I was only commenting on "scraps" when I responded. I also have storage places for "left overs" ...another classification altogether.


----------



## iminmyshop (Dec 9, 2012)

Most scraps I toss when projects are done. It takes longer to glue up scraps than the wood is worth most times and I have too few projects that require small pieces. Even when making something small like salt and pepper shakers, if I'm making a bunch of them it's just too time consuming to use the little pieces. They wind up taking up precious space. They take up even more precious time.


----------



## kelvancra (May 4, 2010)

iminmyshop, I used to heat my shop with the little stuff. Now, a lot of projects are about the little pieces. In fact, a lot of the bigger little-stuff gets turned into littler stuff,

Some of the smaller stuff gets used to make small turnings. For example, I have a couple magnetic based lamps I modified by replacing the garbage magnets with plywood and inserting a couple rare earth magnets in them. The hold so strong I would have, eventually, broke the articulating portion, so I added handles to tip them so you could break them lose from metal surfaces. Then there are the turnings I made for decoration.

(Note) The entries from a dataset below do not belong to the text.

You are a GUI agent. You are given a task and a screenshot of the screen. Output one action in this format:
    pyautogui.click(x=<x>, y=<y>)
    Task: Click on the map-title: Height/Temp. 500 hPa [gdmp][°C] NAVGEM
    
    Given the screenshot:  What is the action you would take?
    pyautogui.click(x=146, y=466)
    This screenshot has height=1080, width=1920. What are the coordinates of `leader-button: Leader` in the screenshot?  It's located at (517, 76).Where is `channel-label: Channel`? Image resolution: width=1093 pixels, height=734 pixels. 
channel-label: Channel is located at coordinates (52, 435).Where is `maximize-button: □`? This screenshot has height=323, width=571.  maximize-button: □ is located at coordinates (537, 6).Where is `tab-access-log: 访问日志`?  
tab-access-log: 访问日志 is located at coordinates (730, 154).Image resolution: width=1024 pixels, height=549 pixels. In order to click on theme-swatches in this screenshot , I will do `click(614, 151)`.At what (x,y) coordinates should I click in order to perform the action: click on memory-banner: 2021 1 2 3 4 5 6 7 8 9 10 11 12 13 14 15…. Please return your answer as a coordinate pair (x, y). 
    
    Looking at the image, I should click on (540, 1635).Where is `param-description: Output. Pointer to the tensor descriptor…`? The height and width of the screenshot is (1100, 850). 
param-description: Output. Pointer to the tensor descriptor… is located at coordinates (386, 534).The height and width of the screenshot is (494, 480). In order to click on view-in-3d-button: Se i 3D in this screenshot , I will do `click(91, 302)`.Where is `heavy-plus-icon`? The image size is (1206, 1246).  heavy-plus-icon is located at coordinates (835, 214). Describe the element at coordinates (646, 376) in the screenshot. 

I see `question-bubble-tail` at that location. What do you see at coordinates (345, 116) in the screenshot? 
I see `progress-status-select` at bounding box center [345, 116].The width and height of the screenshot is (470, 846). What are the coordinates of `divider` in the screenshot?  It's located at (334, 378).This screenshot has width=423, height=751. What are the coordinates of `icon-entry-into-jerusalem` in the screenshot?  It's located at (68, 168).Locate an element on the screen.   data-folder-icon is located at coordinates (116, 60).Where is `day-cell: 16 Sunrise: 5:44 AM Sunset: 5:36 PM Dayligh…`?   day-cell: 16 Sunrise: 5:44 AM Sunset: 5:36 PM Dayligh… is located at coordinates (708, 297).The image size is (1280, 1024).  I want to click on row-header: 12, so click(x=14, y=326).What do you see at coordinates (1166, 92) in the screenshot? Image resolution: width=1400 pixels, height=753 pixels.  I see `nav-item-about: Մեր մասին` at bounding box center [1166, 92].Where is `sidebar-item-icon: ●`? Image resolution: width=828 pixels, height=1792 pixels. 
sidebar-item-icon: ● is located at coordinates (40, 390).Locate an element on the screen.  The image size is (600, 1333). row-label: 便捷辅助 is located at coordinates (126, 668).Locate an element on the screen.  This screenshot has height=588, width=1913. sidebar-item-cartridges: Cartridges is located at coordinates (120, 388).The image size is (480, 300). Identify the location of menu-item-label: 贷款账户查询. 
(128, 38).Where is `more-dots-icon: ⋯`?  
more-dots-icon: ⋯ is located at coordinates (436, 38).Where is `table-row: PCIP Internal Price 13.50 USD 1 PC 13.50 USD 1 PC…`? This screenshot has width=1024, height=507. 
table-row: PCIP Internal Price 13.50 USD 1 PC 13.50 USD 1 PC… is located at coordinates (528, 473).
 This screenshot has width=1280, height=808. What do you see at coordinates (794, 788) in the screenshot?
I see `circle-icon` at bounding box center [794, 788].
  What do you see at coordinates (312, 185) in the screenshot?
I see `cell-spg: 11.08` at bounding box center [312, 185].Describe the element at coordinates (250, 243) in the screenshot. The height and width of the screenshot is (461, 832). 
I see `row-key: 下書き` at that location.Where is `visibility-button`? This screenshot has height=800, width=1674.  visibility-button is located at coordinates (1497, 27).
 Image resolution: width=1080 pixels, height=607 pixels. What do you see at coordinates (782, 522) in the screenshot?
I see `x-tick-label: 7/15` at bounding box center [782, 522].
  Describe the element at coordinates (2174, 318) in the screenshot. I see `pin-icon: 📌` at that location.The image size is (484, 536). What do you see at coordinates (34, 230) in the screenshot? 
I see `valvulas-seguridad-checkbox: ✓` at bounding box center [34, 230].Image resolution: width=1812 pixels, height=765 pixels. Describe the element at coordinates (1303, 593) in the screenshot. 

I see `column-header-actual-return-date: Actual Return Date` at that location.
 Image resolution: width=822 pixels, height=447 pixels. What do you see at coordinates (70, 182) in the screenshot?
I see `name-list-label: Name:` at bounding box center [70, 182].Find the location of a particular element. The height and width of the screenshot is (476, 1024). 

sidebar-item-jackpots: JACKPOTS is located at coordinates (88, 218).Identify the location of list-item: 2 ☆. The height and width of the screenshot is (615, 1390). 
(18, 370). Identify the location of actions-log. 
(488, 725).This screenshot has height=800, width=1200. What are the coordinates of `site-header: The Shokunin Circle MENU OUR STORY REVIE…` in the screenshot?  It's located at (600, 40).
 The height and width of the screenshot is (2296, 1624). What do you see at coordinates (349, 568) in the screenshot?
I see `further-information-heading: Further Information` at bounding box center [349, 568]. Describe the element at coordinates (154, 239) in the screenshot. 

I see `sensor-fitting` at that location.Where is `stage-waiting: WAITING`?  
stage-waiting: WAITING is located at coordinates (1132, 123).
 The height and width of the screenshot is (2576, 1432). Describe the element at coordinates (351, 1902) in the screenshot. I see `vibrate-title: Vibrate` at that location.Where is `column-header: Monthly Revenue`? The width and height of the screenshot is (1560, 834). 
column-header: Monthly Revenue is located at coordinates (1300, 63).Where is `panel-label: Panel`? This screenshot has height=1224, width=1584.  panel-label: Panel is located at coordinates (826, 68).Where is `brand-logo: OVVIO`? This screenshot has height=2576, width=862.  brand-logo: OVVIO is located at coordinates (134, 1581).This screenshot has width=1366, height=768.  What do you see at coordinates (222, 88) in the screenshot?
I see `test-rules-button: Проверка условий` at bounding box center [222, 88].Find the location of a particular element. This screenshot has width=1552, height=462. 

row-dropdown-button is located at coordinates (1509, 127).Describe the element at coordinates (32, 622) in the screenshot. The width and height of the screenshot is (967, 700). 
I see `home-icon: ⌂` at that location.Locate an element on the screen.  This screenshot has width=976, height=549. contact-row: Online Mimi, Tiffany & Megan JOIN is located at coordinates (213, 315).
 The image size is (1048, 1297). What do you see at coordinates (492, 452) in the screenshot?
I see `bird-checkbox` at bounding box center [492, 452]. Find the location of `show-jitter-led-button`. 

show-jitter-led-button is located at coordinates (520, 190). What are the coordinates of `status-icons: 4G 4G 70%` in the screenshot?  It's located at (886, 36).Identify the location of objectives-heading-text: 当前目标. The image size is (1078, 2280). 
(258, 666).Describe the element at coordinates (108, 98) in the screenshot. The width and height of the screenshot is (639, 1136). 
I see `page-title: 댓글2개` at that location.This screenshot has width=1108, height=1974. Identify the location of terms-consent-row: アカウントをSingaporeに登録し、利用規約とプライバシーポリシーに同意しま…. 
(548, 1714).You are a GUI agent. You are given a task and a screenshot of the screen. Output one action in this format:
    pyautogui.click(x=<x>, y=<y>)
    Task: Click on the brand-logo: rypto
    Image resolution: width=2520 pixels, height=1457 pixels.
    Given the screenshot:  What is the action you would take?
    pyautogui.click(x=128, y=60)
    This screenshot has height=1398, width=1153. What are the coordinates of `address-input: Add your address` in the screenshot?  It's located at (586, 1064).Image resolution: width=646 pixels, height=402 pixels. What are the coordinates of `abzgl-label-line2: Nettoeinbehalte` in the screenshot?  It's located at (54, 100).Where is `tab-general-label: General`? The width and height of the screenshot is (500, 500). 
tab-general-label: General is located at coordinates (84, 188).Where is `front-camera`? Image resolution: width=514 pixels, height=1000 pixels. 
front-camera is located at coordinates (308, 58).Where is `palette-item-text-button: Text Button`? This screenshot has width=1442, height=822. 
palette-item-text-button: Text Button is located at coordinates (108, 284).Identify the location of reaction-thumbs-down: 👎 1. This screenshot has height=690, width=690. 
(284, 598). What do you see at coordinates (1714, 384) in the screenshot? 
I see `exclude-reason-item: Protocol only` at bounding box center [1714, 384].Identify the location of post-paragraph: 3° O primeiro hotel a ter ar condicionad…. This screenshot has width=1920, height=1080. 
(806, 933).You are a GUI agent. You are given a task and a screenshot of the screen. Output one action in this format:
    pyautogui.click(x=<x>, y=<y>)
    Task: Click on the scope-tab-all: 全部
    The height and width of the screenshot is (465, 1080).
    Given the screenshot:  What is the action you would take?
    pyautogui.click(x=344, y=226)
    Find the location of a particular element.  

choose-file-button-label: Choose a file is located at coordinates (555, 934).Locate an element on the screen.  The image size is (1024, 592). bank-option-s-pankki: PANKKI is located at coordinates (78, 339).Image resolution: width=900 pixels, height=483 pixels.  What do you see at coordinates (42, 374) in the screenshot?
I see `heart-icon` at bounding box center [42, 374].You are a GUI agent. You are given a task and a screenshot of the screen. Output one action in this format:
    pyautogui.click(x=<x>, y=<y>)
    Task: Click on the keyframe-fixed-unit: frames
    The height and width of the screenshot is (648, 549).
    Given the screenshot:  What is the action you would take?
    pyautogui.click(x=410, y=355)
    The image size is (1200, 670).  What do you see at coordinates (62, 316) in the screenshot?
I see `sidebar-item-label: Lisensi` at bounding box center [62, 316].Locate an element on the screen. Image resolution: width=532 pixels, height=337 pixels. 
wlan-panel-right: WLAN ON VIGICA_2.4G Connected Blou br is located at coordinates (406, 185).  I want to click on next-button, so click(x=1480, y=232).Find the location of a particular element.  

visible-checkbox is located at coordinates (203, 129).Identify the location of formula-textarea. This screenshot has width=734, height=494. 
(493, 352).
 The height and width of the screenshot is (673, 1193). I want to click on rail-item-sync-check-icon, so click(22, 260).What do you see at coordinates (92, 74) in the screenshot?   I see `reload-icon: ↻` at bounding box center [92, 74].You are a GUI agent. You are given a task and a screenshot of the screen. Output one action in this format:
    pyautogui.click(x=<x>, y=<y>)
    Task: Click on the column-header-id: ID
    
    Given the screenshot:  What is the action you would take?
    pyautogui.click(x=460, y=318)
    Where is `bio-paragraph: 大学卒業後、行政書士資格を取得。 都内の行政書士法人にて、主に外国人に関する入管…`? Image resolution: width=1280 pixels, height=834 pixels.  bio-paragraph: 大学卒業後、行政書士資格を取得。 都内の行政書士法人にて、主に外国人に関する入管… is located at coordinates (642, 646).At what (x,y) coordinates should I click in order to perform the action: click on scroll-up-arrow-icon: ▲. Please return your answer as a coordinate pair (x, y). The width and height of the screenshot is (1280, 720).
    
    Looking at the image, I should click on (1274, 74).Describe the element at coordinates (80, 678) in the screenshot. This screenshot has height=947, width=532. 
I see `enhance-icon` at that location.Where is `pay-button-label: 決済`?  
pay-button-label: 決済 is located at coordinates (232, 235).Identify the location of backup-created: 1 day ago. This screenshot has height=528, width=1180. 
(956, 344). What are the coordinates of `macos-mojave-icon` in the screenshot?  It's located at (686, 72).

Cutting the small stuff into, say, 3/8" x 1-1/2" x 7", different woods can be glued and stacked in offset layers to end up with a colorful 2×2 for a cane or walking stick. The one below is curved, obviously, but it could be a straight line too.

I throw a lot of the live edges and stuff into half tubs made from 55 gallon drums and neighbors and friends grab it for fire pits (all the treated and painted wood, plywood and other non-burnables go into the trash). If I was not retired and in hobby mode, it would all go into the burn and trash bins.










_
https://www.lumberjocks.com/projects/399169

https://www.lumberjocks.com/projects/348297


----------



## LittleBlackDuck (Feb 26, 2016)

> ... It takes longer to glue up scraps than the wood is worth most times…
> - iminmyshop


Spoken with *smarts*. Far too many people forget to cost *time*...


----------



## LittleBlackDuck (Feb 26, 2016)

> iminmyshop, I used to heat my shop with the little stuff. Now, a lot of projects are about the little pieces. In fact, a lot of the bigger little-stuff gets turned into littler stuff…
> - Kelly


No argument from me *K*, if the little pieces get used… it's when they grab my calculator and multiply beyond my comprehension and storage space, that I recognise I have more than just a drinking problem.


----------



## kelvancra (May 4, 2010)

[But there is a bit of hoarder in most of us.]


----------